The Definition of “Big Data”
First, “digital data” is digitally encoded data that is automatically interpretable and recursively reducible to a unique structure of primitive data types. “Digital data” exists “at rest” on storage media and “in flight” through communications channels. Some “digital data” is easy for humans to read. “Binary digital data” is intended to be only machine readable.
Second, “big digital data” is usually shortened to just “big data” in common discourse. “Big data” serves as a catch all term in discussions about data spread over networks, including clusters. Do not overuse the term.
Third, “big digital data system” is usually shortened to either “big data system” or just “big data”. When mentioning “big data”, the context distinguishes among “big digital data”, “big digital data system”, or both. Because “big data” means different things to different groups in different discussions, use more specific terminology.
Fourth, both “big digital data” and “big digital data systems” should satisfy extensive engineering, business, and legal criteria, formally represented elsewhere in taxonomies and architectures and requirements, as characterized by dynamically controlled resources, information life cycles, intellectual property, standard structure & function, and customizable process & content. Any introductory definition should overlook the “devil in the details” complexities as presented elsewhere.

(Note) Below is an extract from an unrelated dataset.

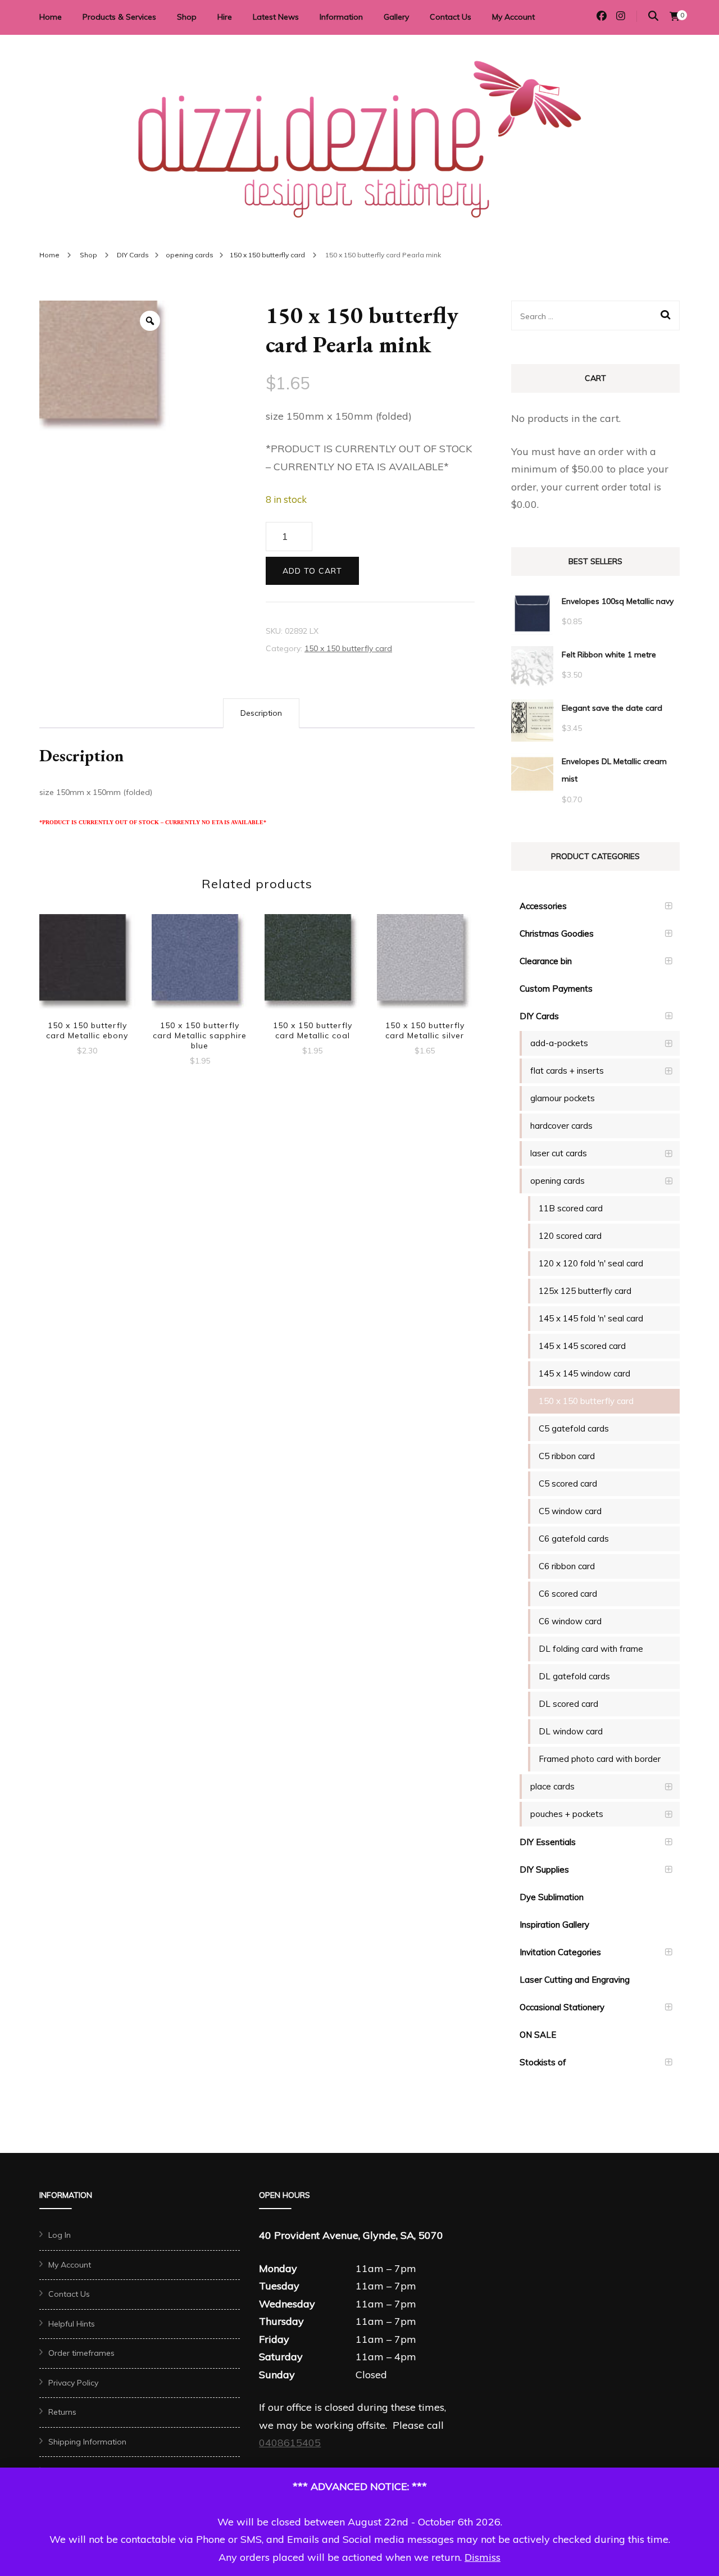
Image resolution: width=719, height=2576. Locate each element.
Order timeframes (81, 2353)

Historically, “big data systems” started decades ago as potent mashups of centralized data repositories with available networks, forming overlay networks (e.g., FTP, Gopher, HTTP, Web crawlers, P2P, RSS). Today, “big data” is transforming government, business, education, and society for the 21st Century. “Big data” emerges from labs and dorm rooms as market driven phenomena on internetworks. Current examples include Google indexes and graphs, Facebook social, Amazon retail, Netflix video, Wikipedia knowledge. Big data = data + network + services + markets. Successful big data systems balance all four facets of big data.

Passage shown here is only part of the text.